- Records for the task -
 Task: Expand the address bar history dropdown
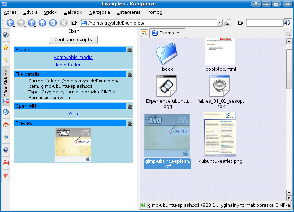click(x=219, y=23)
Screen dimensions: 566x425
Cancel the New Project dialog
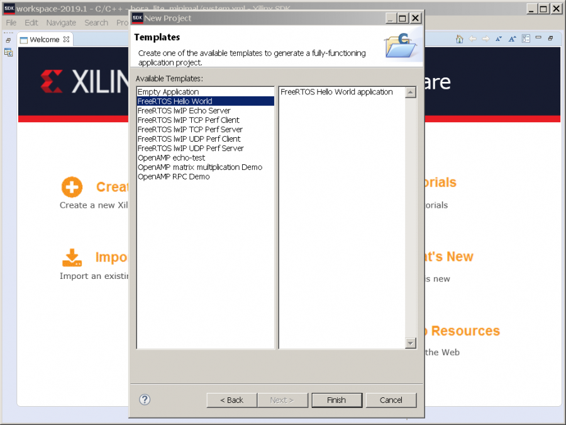(x=391, y=400)
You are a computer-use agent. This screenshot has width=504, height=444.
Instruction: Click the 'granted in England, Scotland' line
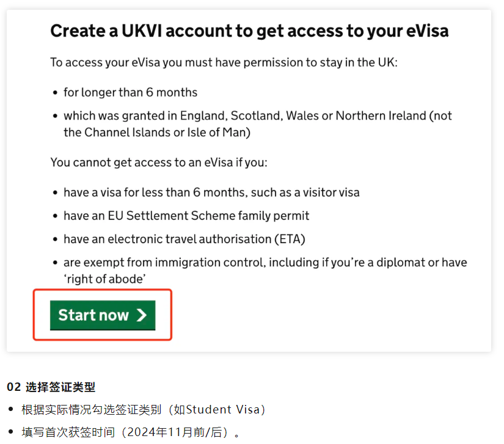click(x=257, y=115)
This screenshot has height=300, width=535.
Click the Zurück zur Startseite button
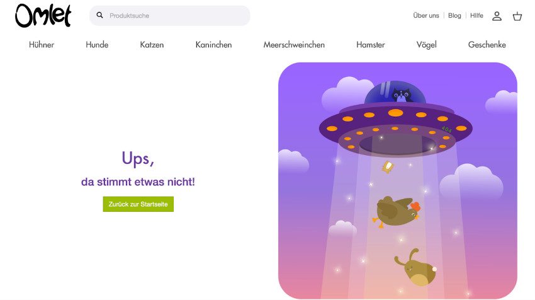(x=138, y=204)
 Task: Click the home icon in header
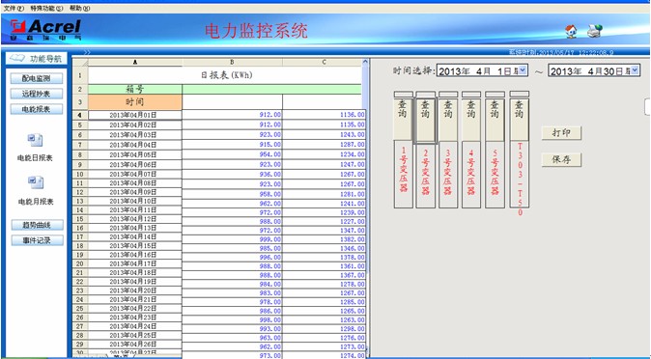(x=571, y=31)
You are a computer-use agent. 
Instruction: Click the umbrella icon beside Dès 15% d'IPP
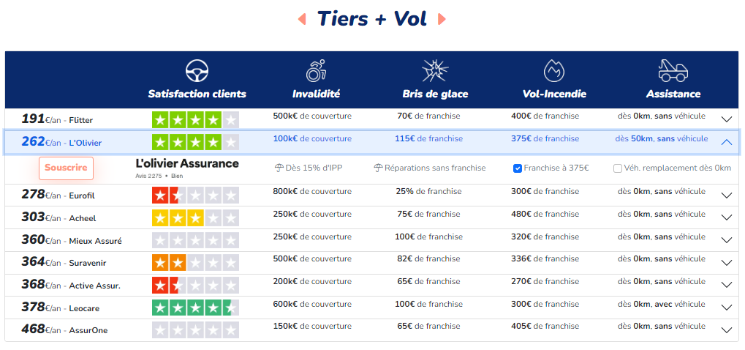pos(279,168)
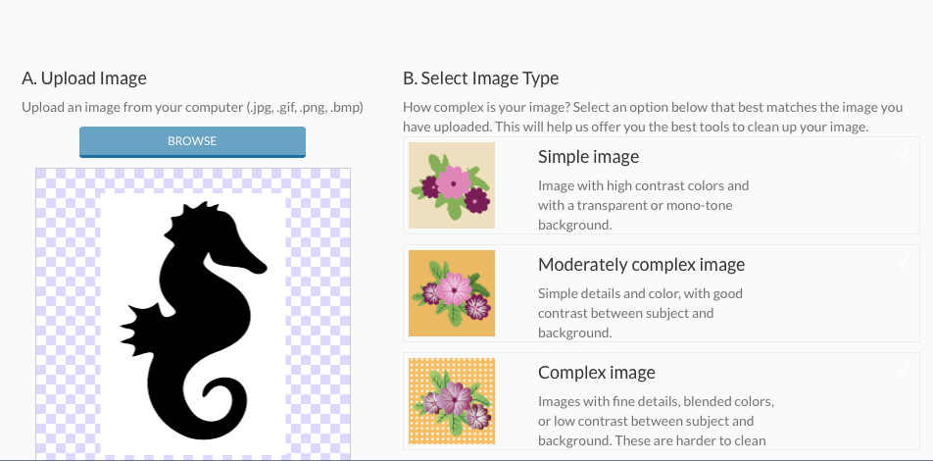Select the "Simple image" title
Viewport: 933px width, 461px height.
[588, 157]
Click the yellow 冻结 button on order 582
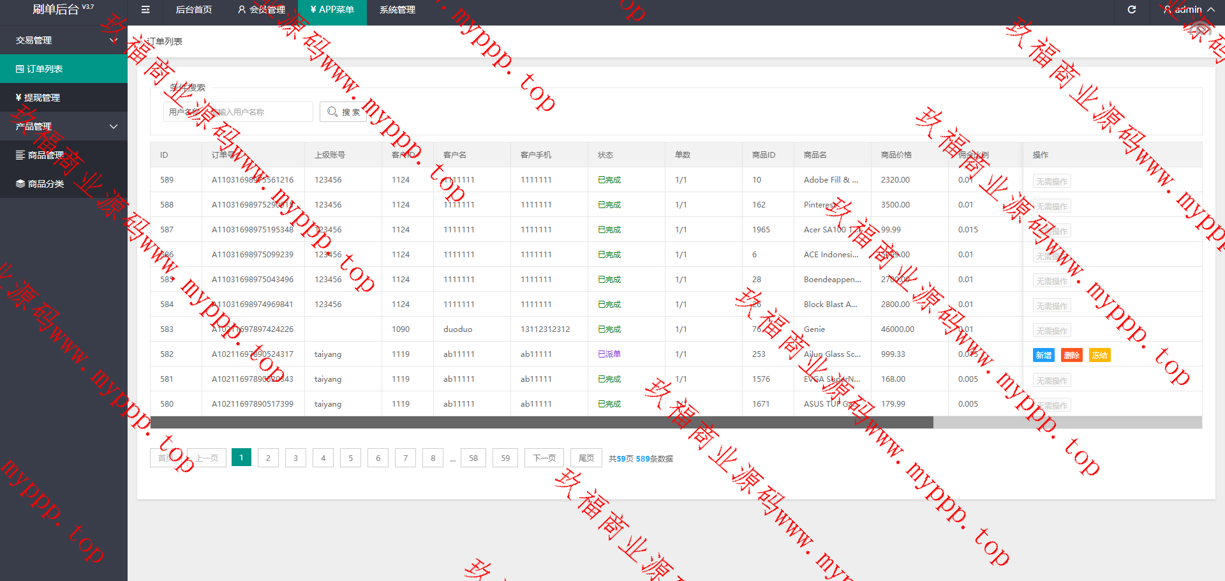This screenshot has height=581, width=1225. [1099, 355]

- Brief -
Could you give again precisely the lines from the one containing "You are a computer-use agent. This" through the final line of the material above, both included, and no others, dropping the pictures?

- Answer below -
You are a computer-use agent. This screenshot has width=504, height=444.
Instruction: Click the 'granted in England, Scotland' line
click(x=257, y=115)
This screenshot has height=300, width=535.
Click the Zurück zur Startseite button
(x=138, y=204)
 Task: Click the home icon in header
(x=571, y=31)
You are a computer-use agent. 
Instruction: Click the umbrella icon beside Dès 15% d'IPP
pos(279,168)
Select the "Simple image" title
Viewport: 933px width, 461px height.
[588, 157]
Click the yellow 冻结 button on order 582
This screenshot has height=581, width=1225. [1099, 355]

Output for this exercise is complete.